This is just one of 17 in-depth case studies I completed for The 2018 TBM Council Awards. In total, I’ve written approximately 45 case studies for these award ceremonies over the years.
Like all industries today, financial services is fundamentally changing in the wake of technology disruptions. Ironically, in order to keep pace, most businesses in the sector are investing heavily in the very technologies that are disrupting them. Fidelity International is no different.
This arms race is driven by customers’ demand for ever-increasing levels of service and lower costs, and it is resulting in a more judicious use of infrastructure technologies like compute, storage, and networking. In heavily regulated industries like financial services (post-2008’s Great Recession), the need to recoup the costs of government oversight also is a major driver of cost recovery and efficiency.
“The market is changing very, very quickly,” said Noel Miles, COO of Fidelity’s foundations team. “Technology is enabling that to happen and, to respond to it, we actively seek new opportunities and innovative ways to use technology, while ultimately putting the client at the absolute center of everything we do.”

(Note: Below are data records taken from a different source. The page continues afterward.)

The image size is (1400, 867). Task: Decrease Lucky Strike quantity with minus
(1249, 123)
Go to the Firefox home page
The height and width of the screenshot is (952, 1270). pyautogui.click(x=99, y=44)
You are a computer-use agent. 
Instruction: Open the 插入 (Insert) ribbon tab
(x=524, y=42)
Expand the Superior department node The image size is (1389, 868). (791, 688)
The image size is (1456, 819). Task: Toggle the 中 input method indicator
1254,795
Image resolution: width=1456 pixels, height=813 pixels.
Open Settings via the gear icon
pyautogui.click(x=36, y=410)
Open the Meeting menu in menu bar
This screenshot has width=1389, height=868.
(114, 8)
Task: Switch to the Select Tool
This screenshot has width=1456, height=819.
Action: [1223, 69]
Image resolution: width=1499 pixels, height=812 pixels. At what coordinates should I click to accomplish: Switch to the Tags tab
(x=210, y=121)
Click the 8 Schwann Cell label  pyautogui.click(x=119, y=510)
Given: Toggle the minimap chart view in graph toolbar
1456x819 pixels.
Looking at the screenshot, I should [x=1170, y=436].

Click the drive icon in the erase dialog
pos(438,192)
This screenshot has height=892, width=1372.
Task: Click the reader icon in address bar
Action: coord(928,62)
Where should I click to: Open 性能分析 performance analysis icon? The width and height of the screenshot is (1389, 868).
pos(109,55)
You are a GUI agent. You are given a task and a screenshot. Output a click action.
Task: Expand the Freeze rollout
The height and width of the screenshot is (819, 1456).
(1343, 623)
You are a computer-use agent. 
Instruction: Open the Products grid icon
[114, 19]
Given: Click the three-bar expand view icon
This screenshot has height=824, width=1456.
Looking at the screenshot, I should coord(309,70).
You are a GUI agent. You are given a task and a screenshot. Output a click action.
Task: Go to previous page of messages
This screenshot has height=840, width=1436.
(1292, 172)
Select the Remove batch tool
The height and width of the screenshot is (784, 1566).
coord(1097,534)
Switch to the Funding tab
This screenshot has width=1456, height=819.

An impressive 50/50 CTB:RTB split
Even as demand for new technology increases, Fidelity’s IT department is under intense pressure to deliver more capabilities with either the same or fewer resources. This means IT must find ways to shift budget from run-the-business (RTB) spending to change-the-business (CTB) spending. After doing this with spreadsheets for 10 years, Fidelity has managed to achieve a very respectable 50/50 RTB:CTB ratio—all while pulling a significant number of dollars out of the IT budget.